Slow & Steady Records, October 2024
Beauty in music is often derived from an authentic approach and its ability to connect musician to audience. Successfully adding the elements of connection to place, whether it be cerebral or environmental, is a beauty that is even more difficult to capture.
With this improvisational yet thoughtful approach, Rich Pellegrin’s latest release, Topography, invites listeners on an introspective journey through the natural and mysterious beauty of the Pacific Northwest. Using compositions and improvisational dialogue between piano and saxophone as its guide, Topography offers a connection between sound and place, eliciting vivid images of serene landscapes and a calm sense of wonder.
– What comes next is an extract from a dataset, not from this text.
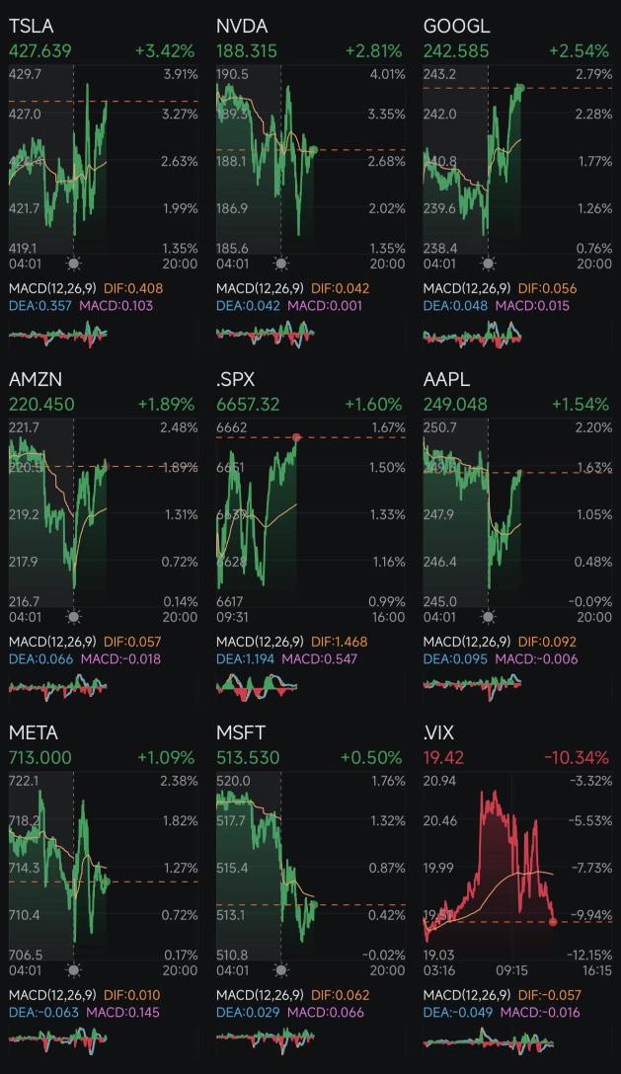Image resolution: width=621 pixels, height=1074 pixels.
Task: Click the sun market-open icon on TSLA chart
Action: [74, 264]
Pellegrin’s artistry is distinguished by its remarkable intensity, heartfelt conviction, and clear expression that resonates deeply with listeners. His unique sound blends a percussive yet rich tonal quality that captivates audiences. As a dedicated musician, scholar, and educator, Pellegrin serves as a professor of music at the University of Florida, although he lives in the Seattle area when he’s not teaching in Gainesville, FL. With his roles as pianist, composer, and bandleader, Pellegrin has made a significant mark on the jazz landscape, releasing five albums under Origin Records. His latest work, Topography, invites listeners to explore the intricate layers of his musical landscape.
Recorded at Langley United Methodist Church, a location that has inspired and produced his previous albums Passage and Solitude, Topography captures the serene essence of its setting. With Pellegrin on a 1915 Everett Concert Grand and accompanied by Neil Welch on saxophone, together, they craft an improvised narrative that reflects the haunting beauty and complexity of its environment.
The album’s structure is rooted in nature, “Stream,” “Clearing,” “Marsh,” and so on. Each piece immerses one in a unique soundscape that creates an expressive interpretation of the terrain. “Treeline” opens the album with sparse yet deliberate piano notes, creating space and elevation, while Welch’s breathy saxophone mirrors the wind stirring through evergreens.
The journey continues with “Ravine,” where Pellegrin’s low-end piano reverberations shape the depth and hollowness of the landscape, and trilling saxophone lines mimic the quiet calls of wildlife, adding contrast and texture from above. In “Butte,” upper-register saxophone explorations conjure misty wooded highlands and highlight Pellegrin’s compositional talent in using silence as an instrument, amplifying the meditative atmosphere.
The album moves in and out of darker, more enigmatic spaces with tracks like “Cave,” which features a deep, resonant piano that conjures the solemn stillness of underground spaces, and “Marsh,” which brings a fusion of earthy saxophone tones and piano lines that capture the ebb and flow of nature’s rhythm.
Topography is a masterful celebration of connection—between musicians, environment, and audience. Pellegrin’s improvisational compositions and talent complement Welch’s earthy, textural approach, resulting in a soundscape that mirrors the spirit of the PNW and offers listeners a meditative escape within the rhythms and beauty of the natural world.